Transcribe the entries exactly. Omit the pictures.

--------------------

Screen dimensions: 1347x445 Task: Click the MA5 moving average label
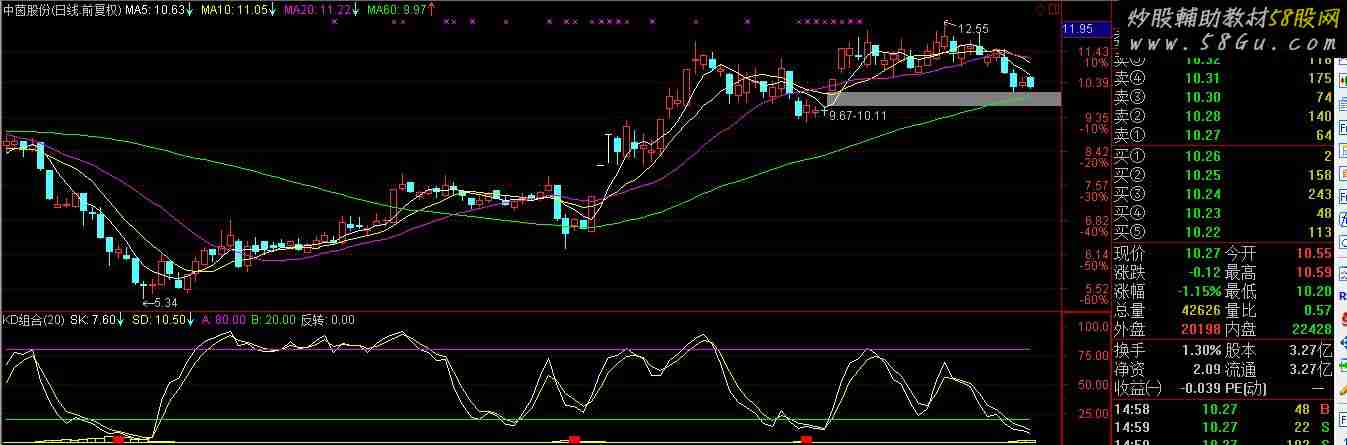point(163,9)
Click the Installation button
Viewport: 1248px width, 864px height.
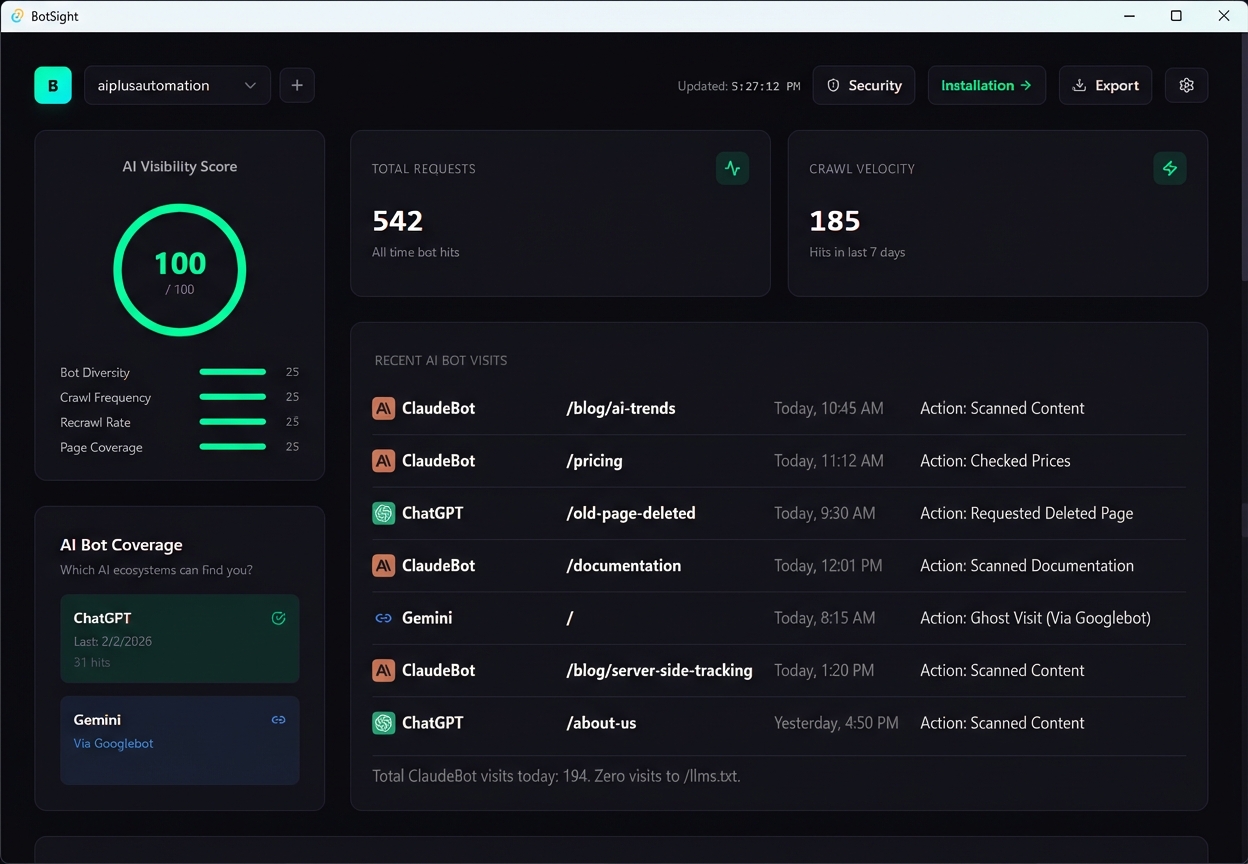[x=986, y=85]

--------------------

§ **The completed task**
Screen dimensions: 1347x445 Task: Click the MA5 moving average label
point(163,9)
Click the Installation button
Viewport: 1248px width, 864px height.
[x=986, y=85]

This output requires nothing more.